Phenobarbital is one of the long-acting barbiturates with low lipid solubility. They bind to gamma-amino butyric acidA(GABAA) receptors and increase GABAergic transmission at the nerve terminal, thus decreasing excitability, especially of the central nervous system.[2] They are well absorbed from the gastro-intestinal tract, distributed throughout the body; volume of distribution (Vd) reported as 0.54-0.9 l/kg.[3] They are metabolized by the liver and also excreted through the urine in unchanged form.[2]

Therapeutic serum drug level is 10-40 mcg/ml. Toxic dose is in the range of 6-10 g,[4] and most toxicity occurs after oral ingestion;[5] with lethal effect reported at serum level of 80 mcg/ml.[6](Our patient had taken 54 g of the drug, initial serum level was as high as 198 mcg/ml).
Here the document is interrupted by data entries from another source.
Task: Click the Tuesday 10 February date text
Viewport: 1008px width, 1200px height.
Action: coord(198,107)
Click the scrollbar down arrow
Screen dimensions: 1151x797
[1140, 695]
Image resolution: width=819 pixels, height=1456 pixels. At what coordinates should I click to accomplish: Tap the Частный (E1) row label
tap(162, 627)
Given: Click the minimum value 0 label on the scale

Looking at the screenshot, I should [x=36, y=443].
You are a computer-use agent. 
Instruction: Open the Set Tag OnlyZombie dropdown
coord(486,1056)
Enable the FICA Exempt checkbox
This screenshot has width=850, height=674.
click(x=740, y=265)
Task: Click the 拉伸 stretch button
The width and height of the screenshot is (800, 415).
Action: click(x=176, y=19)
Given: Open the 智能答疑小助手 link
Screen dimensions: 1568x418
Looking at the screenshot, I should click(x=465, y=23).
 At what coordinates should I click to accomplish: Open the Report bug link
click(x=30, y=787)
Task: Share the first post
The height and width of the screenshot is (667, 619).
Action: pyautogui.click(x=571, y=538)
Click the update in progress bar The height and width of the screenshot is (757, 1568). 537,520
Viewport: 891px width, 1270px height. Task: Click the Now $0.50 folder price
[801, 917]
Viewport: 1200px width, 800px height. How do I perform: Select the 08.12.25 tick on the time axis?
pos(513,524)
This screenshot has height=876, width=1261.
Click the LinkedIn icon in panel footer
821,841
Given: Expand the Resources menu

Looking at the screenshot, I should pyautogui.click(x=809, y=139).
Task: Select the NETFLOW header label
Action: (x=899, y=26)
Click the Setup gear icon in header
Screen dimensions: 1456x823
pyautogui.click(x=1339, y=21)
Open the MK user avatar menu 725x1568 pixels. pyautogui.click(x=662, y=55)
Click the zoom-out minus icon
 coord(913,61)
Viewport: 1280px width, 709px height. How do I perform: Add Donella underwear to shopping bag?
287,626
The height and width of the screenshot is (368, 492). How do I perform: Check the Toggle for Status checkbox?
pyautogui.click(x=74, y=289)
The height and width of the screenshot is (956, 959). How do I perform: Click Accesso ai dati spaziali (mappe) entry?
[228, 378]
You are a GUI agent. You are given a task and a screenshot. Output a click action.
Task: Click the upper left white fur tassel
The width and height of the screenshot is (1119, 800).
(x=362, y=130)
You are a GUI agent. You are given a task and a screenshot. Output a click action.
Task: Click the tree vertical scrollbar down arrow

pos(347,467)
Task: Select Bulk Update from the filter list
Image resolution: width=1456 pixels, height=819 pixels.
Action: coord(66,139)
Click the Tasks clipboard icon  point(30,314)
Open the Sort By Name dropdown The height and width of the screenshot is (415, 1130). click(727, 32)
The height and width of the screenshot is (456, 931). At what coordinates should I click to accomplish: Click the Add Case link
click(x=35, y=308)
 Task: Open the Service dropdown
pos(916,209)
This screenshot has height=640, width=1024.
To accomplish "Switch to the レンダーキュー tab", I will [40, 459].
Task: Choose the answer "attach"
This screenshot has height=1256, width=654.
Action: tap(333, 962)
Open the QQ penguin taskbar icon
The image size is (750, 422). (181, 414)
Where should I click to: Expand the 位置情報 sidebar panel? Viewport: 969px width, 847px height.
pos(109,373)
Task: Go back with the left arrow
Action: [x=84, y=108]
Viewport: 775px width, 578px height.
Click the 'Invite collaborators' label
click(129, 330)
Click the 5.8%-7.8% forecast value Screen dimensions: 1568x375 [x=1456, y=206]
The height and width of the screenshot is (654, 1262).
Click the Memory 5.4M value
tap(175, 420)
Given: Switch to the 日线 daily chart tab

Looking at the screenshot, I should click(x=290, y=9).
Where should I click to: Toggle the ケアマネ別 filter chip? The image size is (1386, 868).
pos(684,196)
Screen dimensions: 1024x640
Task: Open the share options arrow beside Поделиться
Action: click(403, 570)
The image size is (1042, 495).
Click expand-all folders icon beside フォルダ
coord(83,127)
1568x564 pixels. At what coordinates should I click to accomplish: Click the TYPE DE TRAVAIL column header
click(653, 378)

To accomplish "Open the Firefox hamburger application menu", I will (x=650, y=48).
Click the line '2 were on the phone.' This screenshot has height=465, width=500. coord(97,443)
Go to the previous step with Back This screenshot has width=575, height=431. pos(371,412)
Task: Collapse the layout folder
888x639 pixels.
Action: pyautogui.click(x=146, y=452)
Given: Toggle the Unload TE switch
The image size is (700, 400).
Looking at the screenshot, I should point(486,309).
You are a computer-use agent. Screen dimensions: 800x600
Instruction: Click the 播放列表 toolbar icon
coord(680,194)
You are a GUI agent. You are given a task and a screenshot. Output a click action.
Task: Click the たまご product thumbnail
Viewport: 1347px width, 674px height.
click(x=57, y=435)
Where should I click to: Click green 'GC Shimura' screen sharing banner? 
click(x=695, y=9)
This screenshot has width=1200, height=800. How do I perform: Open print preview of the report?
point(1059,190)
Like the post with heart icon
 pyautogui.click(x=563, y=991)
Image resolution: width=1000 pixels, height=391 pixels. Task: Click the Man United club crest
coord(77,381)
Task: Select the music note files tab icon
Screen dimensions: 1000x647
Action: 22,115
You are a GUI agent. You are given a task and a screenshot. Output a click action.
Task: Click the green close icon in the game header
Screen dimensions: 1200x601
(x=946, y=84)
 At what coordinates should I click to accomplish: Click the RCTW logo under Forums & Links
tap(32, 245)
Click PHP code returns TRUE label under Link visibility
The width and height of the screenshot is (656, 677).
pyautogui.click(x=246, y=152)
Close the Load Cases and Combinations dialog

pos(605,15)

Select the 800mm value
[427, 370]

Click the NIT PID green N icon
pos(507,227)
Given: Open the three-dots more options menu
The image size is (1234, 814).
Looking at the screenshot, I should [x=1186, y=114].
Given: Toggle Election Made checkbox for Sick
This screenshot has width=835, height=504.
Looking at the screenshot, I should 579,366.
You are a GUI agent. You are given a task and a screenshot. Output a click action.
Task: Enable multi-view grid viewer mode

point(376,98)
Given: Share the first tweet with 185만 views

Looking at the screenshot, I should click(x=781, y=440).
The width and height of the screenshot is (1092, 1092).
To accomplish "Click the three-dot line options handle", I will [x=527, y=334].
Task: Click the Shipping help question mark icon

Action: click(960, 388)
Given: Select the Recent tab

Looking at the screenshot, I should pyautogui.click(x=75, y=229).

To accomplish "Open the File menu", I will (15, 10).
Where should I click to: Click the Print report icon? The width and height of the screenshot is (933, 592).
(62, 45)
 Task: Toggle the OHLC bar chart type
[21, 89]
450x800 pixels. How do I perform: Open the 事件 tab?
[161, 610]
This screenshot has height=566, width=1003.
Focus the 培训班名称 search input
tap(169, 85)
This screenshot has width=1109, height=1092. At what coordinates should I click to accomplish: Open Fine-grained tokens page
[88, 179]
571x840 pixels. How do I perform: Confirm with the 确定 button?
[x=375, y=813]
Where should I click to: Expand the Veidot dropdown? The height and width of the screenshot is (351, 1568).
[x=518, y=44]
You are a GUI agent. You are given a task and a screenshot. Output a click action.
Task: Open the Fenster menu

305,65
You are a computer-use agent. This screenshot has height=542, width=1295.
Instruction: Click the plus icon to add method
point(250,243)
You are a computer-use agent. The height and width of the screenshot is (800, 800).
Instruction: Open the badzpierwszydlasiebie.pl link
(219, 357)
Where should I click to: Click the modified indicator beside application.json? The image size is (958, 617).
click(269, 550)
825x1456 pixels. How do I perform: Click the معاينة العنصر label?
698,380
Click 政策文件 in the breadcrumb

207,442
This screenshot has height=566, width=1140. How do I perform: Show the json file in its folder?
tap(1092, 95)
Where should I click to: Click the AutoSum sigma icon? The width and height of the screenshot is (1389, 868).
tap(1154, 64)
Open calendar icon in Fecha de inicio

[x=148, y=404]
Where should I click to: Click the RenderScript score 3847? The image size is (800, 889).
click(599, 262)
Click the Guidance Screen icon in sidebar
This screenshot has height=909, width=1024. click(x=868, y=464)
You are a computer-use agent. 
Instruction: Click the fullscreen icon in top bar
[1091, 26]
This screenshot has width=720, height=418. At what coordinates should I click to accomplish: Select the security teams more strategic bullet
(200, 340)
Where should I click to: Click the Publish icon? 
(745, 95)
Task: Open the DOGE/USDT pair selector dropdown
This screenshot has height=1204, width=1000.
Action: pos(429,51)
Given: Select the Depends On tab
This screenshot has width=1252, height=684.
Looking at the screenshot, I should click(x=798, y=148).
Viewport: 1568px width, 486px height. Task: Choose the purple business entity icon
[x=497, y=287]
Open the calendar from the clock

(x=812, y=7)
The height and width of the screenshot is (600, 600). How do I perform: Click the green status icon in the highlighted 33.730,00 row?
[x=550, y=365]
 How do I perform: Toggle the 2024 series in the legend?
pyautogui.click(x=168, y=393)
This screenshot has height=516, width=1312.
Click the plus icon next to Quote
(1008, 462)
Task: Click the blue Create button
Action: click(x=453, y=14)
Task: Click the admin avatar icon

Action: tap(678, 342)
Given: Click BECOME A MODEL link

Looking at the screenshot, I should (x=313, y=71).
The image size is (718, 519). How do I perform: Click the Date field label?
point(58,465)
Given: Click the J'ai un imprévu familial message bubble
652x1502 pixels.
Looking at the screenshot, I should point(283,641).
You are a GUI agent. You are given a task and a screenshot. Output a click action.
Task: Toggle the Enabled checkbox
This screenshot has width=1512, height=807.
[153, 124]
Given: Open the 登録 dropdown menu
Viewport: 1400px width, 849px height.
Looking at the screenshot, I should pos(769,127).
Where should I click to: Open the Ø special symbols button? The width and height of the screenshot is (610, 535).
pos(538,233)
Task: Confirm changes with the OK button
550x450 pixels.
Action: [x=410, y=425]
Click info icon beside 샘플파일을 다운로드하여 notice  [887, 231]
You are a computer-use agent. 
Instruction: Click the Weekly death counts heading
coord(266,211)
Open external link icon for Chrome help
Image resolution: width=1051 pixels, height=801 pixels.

Toxicity manifests as sedation rapidly progressing to coma, respiratory failure, hypotension and hypothermia. Owing to the long half-life, the hospital stay is typically prolonged.[2]

Supportive care remains the mainstay of barbiturate intoxication.[27]

Hemodynamics should be stabilized by initially fluid resuscitation and later vasopressors. Alkalinization should be done to facilitate solubility of the long-acting barbiturates (acidic compounds) and hence urinary excretion.

Gastric decontamination should be done by activated charcoal at a dose of 1 g/kg body weight initial dose followed by 20 g at 6 h interval, since prolonged absorption of phenobarbital can happen from gastro-intestinal tract.[8] Gastric lavage is helpful only if initiated within 60 min of ingestion.[9]

Severe barbiturate toxicity and nonreversal of symptoms warrants the use of hemoperfusion or hemodialysis.[410]

Our patient still being hypotensive and on vasopressor support was not a candidate for conventional high-flow dialysis. Charcoal hemoperfusion has its cost constraints and availability issues.

This led us to give a trial of SLED, which proved equally efficacious. The fall in phenobarbital level by 40% following first and 56% following second SLED can be considered to be reasonably good clearance [Figure 1].

Figure 1

Graph demonstrating plasma drug level over time. Time of initiation of sustained low efficiency dialysis shown

A few studies have been done to correlate early hemodialysis with decreased morbidity and early recovery.[311]

Most literature advocate hemoperfusion over hemodialysis.[9](Though high-flow hemodialysis [blood-flow rates 400 ml/min],[3] may be equally efficacious).[5] Historically, the superiority of hemoperfusion was based on the comparison with low-efficiency dialyzer with low blood-flow rates,[3] though debated by some authors.[9]

Barbiturates with their high Vd were conventionally thought to be nondialyzable and they can cause rebound phenomenon.[12] However, phenobarbital being a long-acting drug has low lipid solubility, modest Vd and only 20-40% protein binding,[13] satisfying the criteria for being a dialyzable toxin.

Two previous case reports showed similar favorable results in phenobarbital overdosage treated by hemodialysis with a blood-flow rate between 180 ml/min and 200 ml/min and dialysate-flow rate of 500 ml/min.[1114]

In this case, even SLED with a blood-flow rate of 150 ml/min and dialysate-flow rate of 300 ml/min helped in lowering blood phenobarbital level, which led to improved cognitive functions and hemodynamics, and ultimately complete recovery.

Conclusion

Sustained low efficiency dialysis might be taken under consideration as an extracorporeal treatment modality in severe phenobarbital poisoning with hemodynamic instability where conventional hemodialysis may be difficult to initiate.